“Every woman adores a Fascist”: National trauma in Sylvia Plath’s “Daddy”

Document Type : مقالات بحوث مبتکرة

Author

Master’s Student, Department of English, Faculty of Al-Alsun (Languages), Minia University, Egypt

Abstract

This paper explores how the personal trauma of Sylvia Plath, as manifested in her poem “Daddy,” spiraled into a national one, shedding light on her tumultuous relationship with her father, mother, husband, and the Nazis. It also examines the intersection between trauma and memory against the backdrop of psychological theories expounded in the works of Sigmund Freud, Cathy Caruth, and Pierre Nora. Freud wrote extensively about trauma in Beyond the Pleasure Principle (1961); Caruth discussed the theory of trauma in her book Unclaimed Experience: Trauma, Narrative, and History (1996).
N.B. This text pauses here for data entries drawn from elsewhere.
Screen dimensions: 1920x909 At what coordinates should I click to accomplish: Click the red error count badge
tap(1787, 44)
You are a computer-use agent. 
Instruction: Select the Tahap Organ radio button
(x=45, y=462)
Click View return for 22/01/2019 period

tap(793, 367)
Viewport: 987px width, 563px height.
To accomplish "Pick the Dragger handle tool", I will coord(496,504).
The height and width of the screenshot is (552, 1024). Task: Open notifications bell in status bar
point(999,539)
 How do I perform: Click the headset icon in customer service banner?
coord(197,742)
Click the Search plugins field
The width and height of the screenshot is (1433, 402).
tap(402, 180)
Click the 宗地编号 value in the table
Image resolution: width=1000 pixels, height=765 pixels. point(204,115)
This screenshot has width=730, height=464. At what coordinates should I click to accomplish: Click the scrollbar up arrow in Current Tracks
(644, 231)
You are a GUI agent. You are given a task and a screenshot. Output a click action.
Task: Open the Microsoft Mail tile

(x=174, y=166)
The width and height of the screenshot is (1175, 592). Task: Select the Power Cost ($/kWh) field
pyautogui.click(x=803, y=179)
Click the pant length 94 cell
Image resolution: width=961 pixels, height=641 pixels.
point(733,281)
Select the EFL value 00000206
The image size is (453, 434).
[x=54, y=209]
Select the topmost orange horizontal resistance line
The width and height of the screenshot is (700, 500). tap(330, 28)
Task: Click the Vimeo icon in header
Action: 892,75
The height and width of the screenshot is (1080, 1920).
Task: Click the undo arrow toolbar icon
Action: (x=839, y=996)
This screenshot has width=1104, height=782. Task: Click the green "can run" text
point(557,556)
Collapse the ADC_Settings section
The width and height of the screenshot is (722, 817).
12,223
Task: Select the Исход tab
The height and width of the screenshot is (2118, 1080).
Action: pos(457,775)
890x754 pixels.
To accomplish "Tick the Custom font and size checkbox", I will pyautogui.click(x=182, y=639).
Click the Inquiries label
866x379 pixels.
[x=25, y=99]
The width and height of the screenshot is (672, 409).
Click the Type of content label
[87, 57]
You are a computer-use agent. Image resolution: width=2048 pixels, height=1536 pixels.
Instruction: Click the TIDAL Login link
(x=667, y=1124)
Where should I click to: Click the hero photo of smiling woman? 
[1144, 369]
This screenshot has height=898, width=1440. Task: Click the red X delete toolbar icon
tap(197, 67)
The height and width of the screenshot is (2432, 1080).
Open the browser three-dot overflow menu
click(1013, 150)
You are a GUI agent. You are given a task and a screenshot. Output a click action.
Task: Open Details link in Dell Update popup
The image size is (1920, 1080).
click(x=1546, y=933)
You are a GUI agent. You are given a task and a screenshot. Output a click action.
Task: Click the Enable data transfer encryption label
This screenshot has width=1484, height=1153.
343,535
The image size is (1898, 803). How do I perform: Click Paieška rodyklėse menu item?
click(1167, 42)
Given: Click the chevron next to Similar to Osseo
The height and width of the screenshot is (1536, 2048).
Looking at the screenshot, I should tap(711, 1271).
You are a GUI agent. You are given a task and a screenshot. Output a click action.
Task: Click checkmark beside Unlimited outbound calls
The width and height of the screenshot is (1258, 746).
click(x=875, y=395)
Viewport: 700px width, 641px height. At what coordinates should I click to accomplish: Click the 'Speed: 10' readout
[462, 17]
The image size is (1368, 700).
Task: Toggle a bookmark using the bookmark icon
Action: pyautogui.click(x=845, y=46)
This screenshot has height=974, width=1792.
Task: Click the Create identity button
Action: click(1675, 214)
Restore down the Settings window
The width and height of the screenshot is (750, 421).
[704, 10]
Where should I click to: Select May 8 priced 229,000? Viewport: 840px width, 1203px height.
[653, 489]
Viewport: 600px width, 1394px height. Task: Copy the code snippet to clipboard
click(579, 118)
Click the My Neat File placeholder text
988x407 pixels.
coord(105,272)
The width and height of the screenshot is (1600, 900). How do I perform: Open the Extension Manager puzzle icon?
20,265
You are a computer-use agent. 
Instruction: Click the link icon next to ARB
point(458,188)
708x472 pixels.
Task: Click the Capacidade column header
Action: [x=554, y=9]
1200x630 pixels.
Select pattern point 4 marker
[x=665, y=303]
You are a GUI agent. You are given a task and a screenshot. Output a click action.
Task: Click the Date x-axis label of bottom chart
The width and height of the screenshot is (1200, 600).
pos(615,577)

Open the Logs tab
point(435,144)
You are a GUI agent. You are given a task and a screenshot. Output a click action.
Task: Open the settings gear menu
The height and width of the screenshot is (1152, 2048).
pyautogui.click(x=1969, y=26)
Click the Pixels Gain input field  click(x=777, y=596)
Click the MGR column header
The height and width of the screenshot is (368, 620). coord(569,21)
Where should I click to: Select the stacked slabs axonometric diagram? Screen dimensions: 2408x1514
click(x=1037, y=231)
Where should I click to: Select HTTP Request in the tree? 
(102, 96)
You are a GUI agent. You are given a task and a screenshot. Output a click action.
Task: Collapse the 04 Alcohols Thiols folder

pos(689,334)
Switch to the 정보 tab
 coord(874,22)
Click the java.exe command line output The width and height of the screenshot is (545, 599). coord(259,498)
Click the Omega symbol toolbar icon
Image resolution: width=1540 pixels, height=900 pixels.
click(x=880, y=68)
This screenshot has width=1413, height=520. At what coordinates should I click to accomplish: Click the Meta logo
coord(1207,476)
Nora elaborated on how memory is associated with the sites of memories in his book Les Lieux de Mémoire (Sites of Memory) (1996). The paper attempts to find answers to the following questions: how do trauma and memory stand at crossroads? What is the outcome of this junction? Where are the sites of memory in her poem? Why are they so significant? How does this intersection prove the national trauma? Furthermore, the paper examines the poetic techniques in “Daddy” and investigates how they are used to emphasize the poet’s sense of trauma and to guide readers to the sites of memory.